Task requirements: Write out each entry once more so that it matches the original exactly.

(Raw data)

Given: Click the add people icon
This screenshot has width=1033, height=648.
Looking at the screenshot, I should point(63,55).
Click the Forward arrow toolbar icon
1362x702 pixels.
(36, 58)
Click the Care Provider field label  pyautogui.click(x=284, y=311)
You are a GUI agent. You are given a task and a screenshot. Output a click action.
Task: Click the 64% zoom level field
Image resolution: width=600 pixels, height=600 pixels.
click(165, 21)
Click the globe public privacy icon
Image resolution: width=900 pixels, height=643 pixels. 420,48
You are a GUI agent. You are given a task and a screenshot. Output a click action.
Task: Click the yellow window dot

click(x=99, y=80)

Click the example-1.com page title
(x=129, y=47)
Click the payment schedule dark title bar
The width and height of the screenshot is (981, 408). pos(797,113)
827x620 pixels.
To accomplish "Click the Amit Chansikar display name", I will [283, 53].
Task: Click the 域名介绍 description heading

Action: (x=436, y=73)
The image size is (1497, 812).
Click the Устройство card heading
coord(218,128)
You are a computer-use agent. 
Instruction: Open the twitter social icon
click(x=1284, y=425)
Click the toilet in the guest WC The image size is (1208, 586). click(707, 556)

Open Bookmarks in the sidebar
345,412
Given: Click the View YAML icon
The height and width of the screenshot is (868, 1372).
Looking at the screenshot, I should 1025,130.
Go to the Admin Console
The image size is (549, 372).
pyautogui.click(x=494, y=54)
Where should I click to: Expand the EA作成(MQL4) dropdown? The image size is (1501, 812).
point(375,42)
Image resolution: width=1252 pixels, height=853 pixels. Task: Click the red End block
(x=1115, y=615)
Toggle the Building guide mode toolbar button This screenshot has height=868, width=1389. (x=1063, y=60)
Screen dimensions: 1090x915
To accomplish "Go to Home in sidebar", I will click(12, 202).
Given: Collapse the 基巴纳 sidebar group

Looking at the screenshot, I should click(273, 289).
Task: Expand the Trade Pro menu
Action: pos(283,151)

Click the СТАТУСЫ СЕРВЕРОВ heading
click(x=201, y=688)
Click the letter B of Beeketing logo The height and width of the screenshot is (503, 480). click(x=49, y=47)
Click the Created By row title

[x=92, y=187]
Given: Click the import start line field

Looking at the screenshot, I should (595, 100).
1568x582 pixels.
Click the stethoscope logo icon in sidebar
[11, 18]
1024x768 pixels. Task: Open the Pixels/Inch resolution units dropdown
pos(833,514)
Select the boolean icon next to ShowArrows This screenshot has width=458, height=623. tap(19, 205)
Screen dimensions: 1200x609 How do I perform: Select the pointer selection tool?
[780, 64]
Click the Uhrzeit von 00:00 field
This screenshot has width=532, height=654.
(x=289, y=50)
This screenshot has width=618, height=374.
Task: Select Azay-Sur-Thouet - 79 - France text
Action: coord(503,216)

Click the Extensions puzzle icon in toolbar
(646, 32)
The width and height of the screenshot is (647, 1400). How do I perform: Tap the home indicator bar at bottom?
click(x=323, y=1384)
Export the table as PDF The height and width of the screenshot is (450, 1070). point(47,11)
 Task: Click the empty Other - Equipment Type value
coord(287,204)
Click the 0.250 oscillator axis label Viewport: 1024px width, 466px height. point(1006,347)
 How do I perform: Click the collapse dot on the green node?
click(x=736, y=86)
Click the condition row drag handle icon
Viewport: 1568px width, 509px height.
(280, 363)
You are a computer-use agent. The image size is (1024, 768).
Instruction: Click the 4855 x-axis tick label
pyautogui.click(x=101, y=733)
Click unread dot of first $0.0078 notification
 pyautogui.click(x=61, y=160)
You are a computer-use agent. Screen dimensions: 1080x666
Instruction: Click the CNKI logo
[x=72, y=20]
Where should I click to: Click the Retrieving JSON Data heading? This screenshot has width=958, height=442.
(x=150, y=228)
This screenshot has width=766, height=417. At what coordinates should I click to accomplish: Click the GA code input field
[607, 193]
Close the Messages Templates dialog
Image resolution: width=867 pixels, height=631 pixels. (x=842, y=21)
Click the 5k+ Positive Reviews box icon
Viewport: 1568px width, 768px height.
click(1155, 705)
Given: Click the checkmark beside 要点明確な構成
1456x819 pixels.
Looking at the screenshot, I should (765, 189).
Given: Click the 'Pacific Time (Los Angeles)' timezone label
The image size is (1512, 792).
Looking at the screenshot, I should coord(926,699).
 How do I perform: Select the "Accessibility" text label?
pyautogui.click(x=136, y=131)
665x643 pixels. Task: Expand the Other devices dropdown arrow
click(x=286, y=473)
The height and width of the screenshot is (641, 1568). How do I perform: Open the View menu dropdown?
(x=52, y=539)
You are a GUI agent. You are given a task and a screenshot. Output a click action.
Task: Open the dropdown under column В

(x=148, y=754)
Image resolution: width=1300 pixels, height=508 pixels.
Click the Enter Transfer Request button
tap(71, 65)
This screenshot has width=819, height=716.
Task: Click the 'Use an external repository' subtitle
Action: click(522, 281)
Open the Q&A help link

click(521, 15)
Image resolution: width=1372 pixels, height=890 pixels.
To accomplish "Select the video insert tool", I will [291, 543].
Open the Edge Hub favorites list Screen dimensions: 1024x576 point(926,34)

(End Raw data)

Solution for this exercise:
Given: Click the add people icon
This screenshot has width=1033, height=648.
Looking at the screenshot, I should point(63,55).
Click the Forward arrow toolbar icon
1362x702 pixels.
(36, 58)
Click the Care Provider field label  pyautogui.click(x=284, y=311)
You are a GUI agent. You are given a task and a screenshot. Output a click action.
Task: Click the 64% zoom level field
Image resolution: width=600 pixels, height=600 pixels.
click(165, 21)
Click the globe public privacy icon
Image resolution: width=900 pixels, height=643 pixels. 420,48
You are a GUI agent. You are given a task and a screenshot. Output a click action.
Task: Click the yellow window dot

click(x=99, y=80)

Click the example-1.com page title
(x=129, y=47)
Click the payment schedule dark title bar
The width and height of the screenshot is (981, 408). pos(797,113)
827x620 pixels.
To accomplish "Click the Amit Chansikar display name", I will [283, 53].
Task: Click the 域名介绍 description heading

Action: (x=436, y=73)
The image size is (1497, 812).
Click the Устройство card heading
coord(218,128)
You are a computer-use agent. 
Instruction: Open the twitter social icon
click(x=1284, y=425)
Click the toilet in the guest WC The image size is (1208, 586). click(707, 556)

Open Bookmarks in the sidebar
345,412
Given: Click the View YAML icon
The height and width of the screenshot is (868, 1372).
Looking at the screenshot, I should 1025,130.
Go to the Admin Console
The image size is (549, 372).
pyautogui.click(x=494, y=54)
Where should I click to: Expand the EA作成(MQL4) dropdown? The image size is (1501, 812).
point(375,42)
Image resolution: width=1252 pixels, height=853 pixels. Task: Click the red End block
(x=1115, y=615)
Toggle the Building guide mode toolbar button This screenshot has height=868, width=1389. (x=1063, y=60)
Screen dimensions: 1090x915
To accomplish "Go to Home in sidebar", I will click(12, 202).
Given: Collapse the 基巴纳 sidebar group

Looking at the screenshot, I should click(273, 289).
Task: Expand the Trade Pro menu
Action: pos(283,151)

Click the СТАТУСЫ СЕРВЕРОВ heading
click(x=201, y=688)
Click the letter B of Beeketing logo The height and width of the screenshot is (503, 480). click(x=49, y=47)
Click the Created By row title

[x=92, y=187]
Given: Click the import start line field

Looking at the screenshot, I should (595, 100).
1568x582 pixels.
Click the stethoscope logo icon in sidebar
[11, 18]
1024x768 pixels. Task: Open the Pixels/Inch resolution units dropdown
pos(833,514)
Select the boolean icon next to ShowArrows This screenshot has width=458, height=623. tap(19, 205)
Screen dimensions: 1200x609 How do I perform: Select the pointer selection tool?
[780, 64]
Click the Uhrzeit von 00:00 field
This screenshot has width=532, height=654.
(x=289, y=50)
This screenshot has width=618, height=374.
Task: Select Azay-Sur-Thouet - 79 - France text
Action: coord(503,216)

Click the Extensions puzzle icon in toolbar
(646, 32)
The width and height of the screenshot is (647, 1400). How do I perform: Tap the home indicator bar at bottom?
click(x=323, y=1384)
Export the table as PDF The height and width of the screenshot is (450, 1070). point(47,11)
 Task: Click the empty Other - Equipment Type value
coord(287,204)
Click the 0.250 oscillator axis label Viewport: 1024px width, 466px height. point(1006,347)
 How do I perform: Click the collapse dot on the green node?
click(x=736, y=86)
Click the condition row drag handle icon
Viewport: 1568px width, 509px height.
(280, 363)
You are a computer-use agent. The image size is (1024, 768).
Instruction: Click the 4855 x-axis tick label
pyautogui.click(x=101, y=733)
Click unread dot of first $0.0078 notification
 pyautogui.click(x=61, y=160)
You are a computer-use agent. Screen dimensions: 1080x666
Instruction: Click the CNKI logo
[x=72, y=20]
Where should I click to: Click the Retrieving JSON Data heading? This screenshot has width=958, height=442.
(x=150, y=228)
This screenshot has width=766, height=417. At what coordinates should I click to accomplish: Click the GA code input field
[607, 193]
Close the Messages Templates dialog
Image resolution: width=867 pixels, height=631 pixels. (x=842, y=21)
Click the 5k+ Positive Reviews box icon
Viewport: 1568px width, 768px height.
click(1155, 705)
Given: Click the checkmark beside 要点明確な構成
1456x819 pixels.
Looking at the screenshot, I should (765, 189).
Given: Click the 'Pacific Time (Los Angeles)' timezone label
The image size is (1512, 792).
Looking at the screenshot, I should coord(926,699).
 How do I perform: Select the "Accessibility" text label?
pyautogui.click(x=136, y=131)
665x643 pixels. Task: Expand the Other devices dropdown arrow
click(x=286, y=473)
The height and width of the screenshot is (641, 1568). How do I perform: Open the View menu dropdown?
(x=52, y=539)
You are a GUI agent. You are given a task and a screenshot. Output a click action.
Task: Open the dropdown under column В

(x=148, y=754)
Image resolution: width=1300 pixels, height=508 pixels.
Click the Enter Transfer Request button
tap(71, 65)
This screenshot has width=819, height=716.
Task: Click the 'Use an external repository' subtitle
Action: click(522, 281)
Open the Q&A help link

click(521, 15)
Image resolution: width=1372 pixels, height=890 pixels.
To accomplish "Select the video insert tool", I will [291, 543].
Open the Edge Hub favorites list Screen dimensions: 1024x576 point(926,34)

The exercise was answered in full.